Por eso, es esencial localizar correctamente los músculos que tienes que poner en funcionamiento. No es sencillo ya que al ser internos, no hay señales externas que te hagan saber que lo estás haciendo bien.

Cuando ejercitamos el suelo pélvico debemos sentir que la zona se cierra hacia adentro y hacia arriba. Por ejemplo, imagina que tienes ganas de orinar y quieres evitarlo, esa es la contracción y elevación de músculos que tendrás que realizar en los ejercicios.

Estos no son los únicos que debemos localizar y entrenar. Por ejemplo, imaginar que aguantamos un gas nos ayudará a encontrar los músculos de zona anal. Para los de la zona vaginal, lo mejor es imaginar que sujetamos un tampón.

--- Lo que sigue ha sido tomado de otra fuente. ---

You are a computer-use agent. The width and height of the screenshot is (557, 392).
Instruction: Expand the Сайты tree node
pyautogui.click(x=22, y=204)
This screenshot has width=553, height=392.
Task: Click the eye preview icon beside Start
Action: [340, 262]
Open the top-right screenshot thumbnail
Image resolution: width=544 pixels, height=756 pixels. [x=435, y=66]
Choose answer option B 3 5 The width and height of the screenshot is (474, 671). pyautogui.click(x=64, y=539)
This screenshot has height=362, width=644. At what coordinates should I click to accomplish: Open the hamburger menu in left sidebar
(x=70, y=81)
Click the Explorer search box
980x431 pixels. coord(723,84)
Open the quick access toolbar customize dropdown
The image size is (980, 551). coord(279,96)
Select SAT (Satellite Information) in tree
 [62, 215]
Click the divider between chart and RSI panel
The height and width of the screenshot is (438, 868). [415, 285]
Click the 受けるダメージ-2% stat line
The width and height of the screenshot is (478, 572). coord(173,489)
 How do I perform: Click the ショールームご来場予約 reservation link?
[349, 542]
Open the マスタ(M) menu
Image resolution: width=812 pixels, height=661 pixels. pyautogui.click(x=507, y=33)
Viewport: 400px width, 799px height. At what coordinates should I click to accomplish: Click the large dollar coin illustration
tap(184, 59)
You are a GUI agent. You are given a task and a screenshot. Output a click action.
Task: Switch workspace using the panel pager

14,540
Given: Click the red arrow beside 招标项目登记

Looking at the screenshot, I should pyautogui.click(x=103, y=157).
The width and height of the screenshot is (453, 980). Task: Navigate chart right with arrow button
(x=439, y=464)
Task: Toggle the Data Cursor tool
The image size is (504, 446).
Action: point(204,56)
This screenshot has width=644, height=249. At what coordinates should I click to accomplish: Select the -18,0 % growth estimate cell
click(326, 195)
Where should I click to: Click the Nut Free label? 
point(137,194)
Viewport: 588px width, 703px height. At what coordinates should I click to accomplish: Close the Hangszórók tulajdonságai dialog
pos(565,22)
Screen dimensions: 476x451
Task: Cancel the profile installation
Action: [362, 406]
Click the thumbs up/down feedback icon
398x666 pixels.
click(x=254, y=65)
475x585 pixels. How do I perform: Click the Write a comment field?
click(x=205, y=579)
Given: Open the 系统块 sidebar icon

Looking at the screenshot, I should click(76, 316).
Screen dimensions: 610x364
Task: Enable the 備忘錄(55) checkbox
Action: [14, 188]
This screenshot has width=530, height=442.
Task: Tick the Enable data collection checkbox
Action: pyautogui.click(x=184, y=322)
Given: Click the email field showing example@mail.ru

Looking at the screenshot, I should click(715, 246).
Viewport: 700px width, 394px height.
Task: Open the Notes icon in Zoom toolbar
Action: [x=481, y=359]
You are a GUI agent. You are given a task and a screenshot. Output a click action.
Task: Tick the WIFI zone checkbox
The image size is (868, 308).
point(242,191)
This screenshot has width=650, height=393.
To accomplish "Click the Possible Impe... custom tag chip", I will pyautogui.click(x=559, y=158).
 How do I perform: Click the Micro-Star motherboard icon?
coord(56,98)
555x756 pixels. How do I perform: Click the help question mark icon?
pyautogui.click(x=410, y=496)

Suelo pélvico. (Le Minh Phuong para Unsplash)
Suelo pélvico. (Le Minh Phuong para Unsplash)

Una vez localizados, es momento de hacer los ejercicios. Para ello es importante mantener una postura correcta mientras los hacemos, no apretar los músculos de los glúteos y la zona abdominal y, sobre todo, no aguantar la respiración.

Puedes trabajar las tres zonas que hemos señalado de forma individual o también las tres a la vez. Para que sea más sencillo diferenciarlas, siéntate en una silla o en una pelota de pilates, así podrás bascular la pelvis.

Con la espalda recta y el resto de la musculatura relajada, simplemente ve cambiando el punto de apoyo entre la zona vaginal, la anal o la intermedia. Contrae durante unos 10 segundos y relaja. Repite el ejercicio unas 10 o 15 veces por zona.

Termina estos ejercicios con contracciones completas y rápidas, es decir, activa las tres zonas a la vez durante 3 segundos y después relaja completamente otros 3. Haz 5 repeticiones, descansa un rato y repite otras dos series descansando también entre ellas.

Evita las pérdidas de orina. (Baylee Gramling para Unsplash)
Evita las pérdidas de orina. (Baylee Gramling para Unsplash)

Si realizas estos ejercicios de forma constante, pronto verás cómo tu suelo pélvico se fortalece, lo que ayudará a prevenir pérdidas de orina o a que estas se reduzcan, así como a tener relaciones sexuales más placenteras, ya que la contracción de estos músculos es lo que lleva al orgasmo.

Por supuesto, y tal y como recomendamos siempre, antes de comenzar a realizar los ejercicios de Kegel por tu cuenta, consulta con tu médico o con un fisioterapeuta, serán los expertos quienes puedan recomendarte las mejores pautas personalizadas.